AIM -
Continue the essay on marriage below, picking up right after its final sentence.

PROVIDED PASSAGE -
• • •
Marriage is my thing
Joanna Bogle,the well-known Catholic journalist, gives a personal view of the growing culture of intolerance that appears to make Christian teaching on marriage not merely unwelcome in many quarters but possibly illegal
Marriage is my thing. I don't just mean I'm married and plan to stay that way - though that is the case. I mean that as a Catholic journalist, author and broadcaster, I've made it one of the topics on which I write and speak.
I follow up stories concerning the latest research and statistics on marriage. I'm interested in social trends concerning marriage - both here in Britain, in Europe, and in the rest of the world. I take part in debates on the subject in the mass media. I talk about it in schools. I'm the editor of a paperback [Engaged to be Married, Gracewing, 2001] produced by a Catholic women's organization and in use by RC marriage preparation groups.
So I've got a problem. I'll come to the details of the problem in a moment. But first I must establish the nature of the thing. When I speak of marriage, I mean the lifelong bond of a man and a woman, as defined in the law of England and Wales and as established in culture, tradition, testimony and canon law by the Church.
The law sets the tone, establishes the basis of the social relationship of marriage and confirms its status in the community. I became aware of this in a particular way. When I married some 25 years ago, it was in a Roman Catholic Church, but due to a falling-out between the local registration authority and our parish priest which had occurred a year or two earlier, it was necessary for brides from our parish to go to the local Register Office and arrange personally for someone to come along to the ceremony to witness the legal side of things and sign the relevant papers. I expected this to be a quick matter of a phone call - but discovered this was not the case. Marriage was taken seriously. On arrival at the Register Office, I was ushered into a rather grand office and asked to take a seat.
'Now Marriage under the law of England and Wales is the union of a man and a woman, exclusive of others, for life,' said the kindly, rather serious official in front of me. 'Can you confirm that you understand this?' And with a seriousness that I had not known I would feel, and a sense of solemnity, I answered 'Yes.'
I appreciated then - and appreciate now - the seriousness with which the matter was approached. As he proceeded to explain to me what I needed to know (including the information that, when making my vows, I must speak loudly enough for the registrar, sitting in the front pew, to hear me), I was very much aware that I was embarking on something that was of huge legal and social as well as personal and spiritual significance. I have never forgotten it, and that spring day in 1980 is as etched on my mind as the later September day when Jamie and I made our vows together before God with all the glory of a Mozart Mass and bridal finery and hugs and the tears and fun and joy of a family wedding.
So what's my problem? The problem is that by reiterating what I was told by that registrar, let alone what was stated in church and what I know and believe as a Catholic concerning marriage, I could, under certain circumstances, be in legal trouble.
As a Catholic journalist and commentator on these issues, I am - or have been up until now - sometimes invited into schools and colleges to take part in conferences and seminars on marriage and linked issues. And up until now I have welcomed all such opportunities, indeed relished them.
'Sexuality is ordered to the conjugal love of man and woman. In marriage the physical intimacy of the spouses becomes a sign and pledge of spiritual communion. Marriage bonds between baptized persons are sanctified by the sacrament' [Catechism of the Catholic Church, 2360]. In explaining the Christian understanding of marriage - and the fact that it echoes the natural law written into the fabric of our being, and undergirds the law of our country which governs how we are to live - I have been privileged to be part of some excellent classroom discussions, heard some forthright views, been touched by young people's statements of their beliefs and hopes and aspirations.
• • •
DATA EXTRACT -
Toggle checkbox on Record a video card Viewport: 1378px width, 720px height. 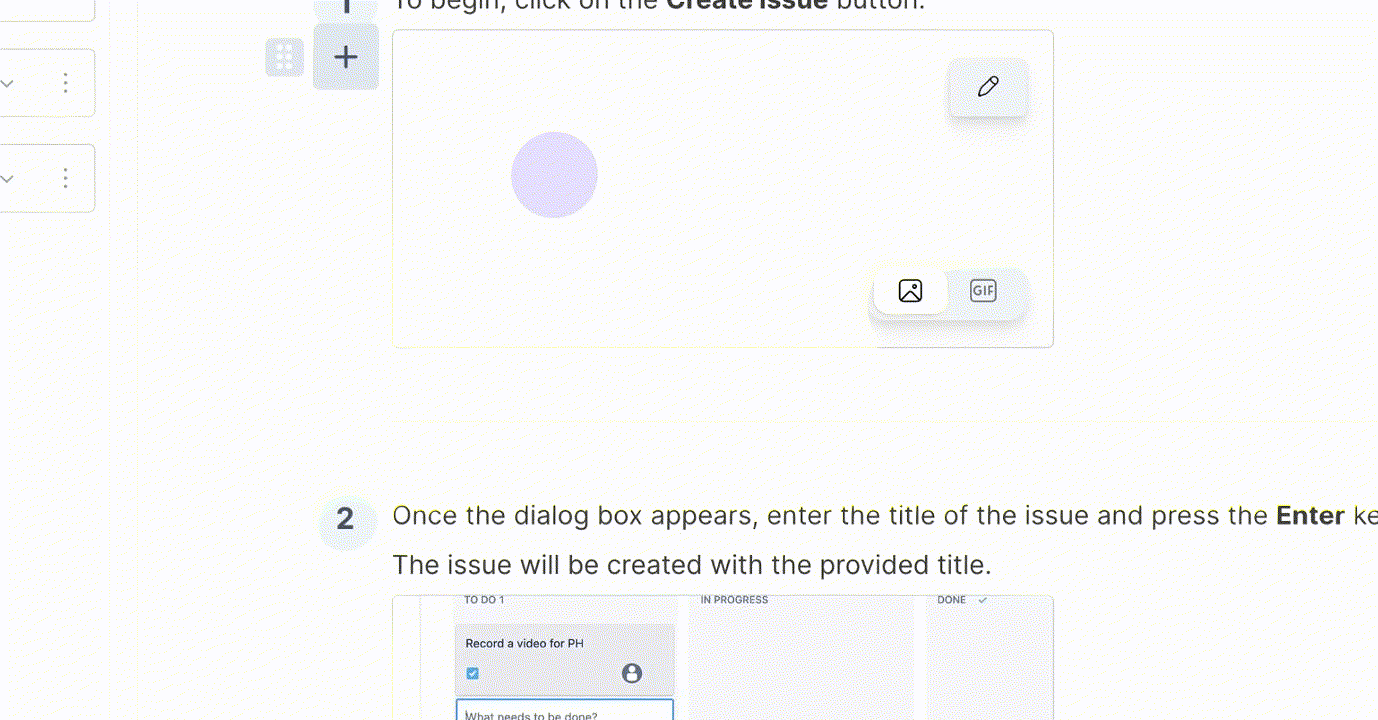(x=472, y=673)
• • •
EXERCISE RESULT -
But under the Sexual Orientation Regulations, effective from 30 April 2007 and passed with minimal parliamentary debate, despite a valiant attempt in the House of Lords to tackle them properly, it is going to be difficult for me to talk about marriage in schools any more, or even to be of much use as a visiting Catholic journalist. The new regulations expressly ban my doing anything which might make pupils of homosexual inclinations uncomfortable. Suggesting - let alone firmly stating - that marriage is, by definition, a bond between a man and a woman, is going to be rather too antagonistic. Affirming the Catholic Church's position on other sexual relationships, including the homosexual one, is going to be trickier still, unless I am prepared (which I'm not) to state that it is possible that the Church is wrong and/or that other opinions on homosexual activity are of equal moral worth and validity, and/or that I recognize that everyone has the right to affirm his or her own sexual desires in his or her own way.
'Basing itself on Sacred Scripture, which presents homosexual acts as acts of grave depravity, Tradition has always declared that 'homosexual acts are intrinsically disordered'. They are contrary to the natural law. They close the sexual act to the gift of life. They do not proceed from a genuine affective and sexual complementarity. Under no circumstances can they be approved' [Catechism of the Catholic Church, 2357]. I have never actually quoted this in a school, and have no particular desire to do so. In general, I steer well away from the subject. I'm concerned to communicate the facts about the Church's message on marriage, and/or my own involvement with this as a Catholicjournalist. But if the issue comes up ('Well, what d'ya think about, like, gays, then?'), I am certainly prepared to quote the Catechism and to explain that I support its teaching - and I'd probably link the section just quoted with the next, which says, among other things: "The number of men and women who have deep-seated homosexual tendencies is not negligible. They do not choose their homosexual condition: for most of them it is a trial. They must be accepted with respect, compassion and sensitivity. Every sign of unjust discrimination in their regard should be avoided' [Catechism 2358]. I might go on to add that such people are not just a 'they' - for among such people are personal friends, people I enormously like and whose company I enjoy.
So what am I to do? Probably, I'm not going to be asked to speak about marriage or relationships much more anyway. I have benefited from a desire in some (not many) schools to attempt to put 'both sides' of the debate on relationships, so getting in someone who has links with the pro-life, Catholic, pro-family, or just vaguely Christian, network has been a way of offering a little more than the usual school-nurse-with-contraceptives deal. It now seems likely this will cease, or gently dry up.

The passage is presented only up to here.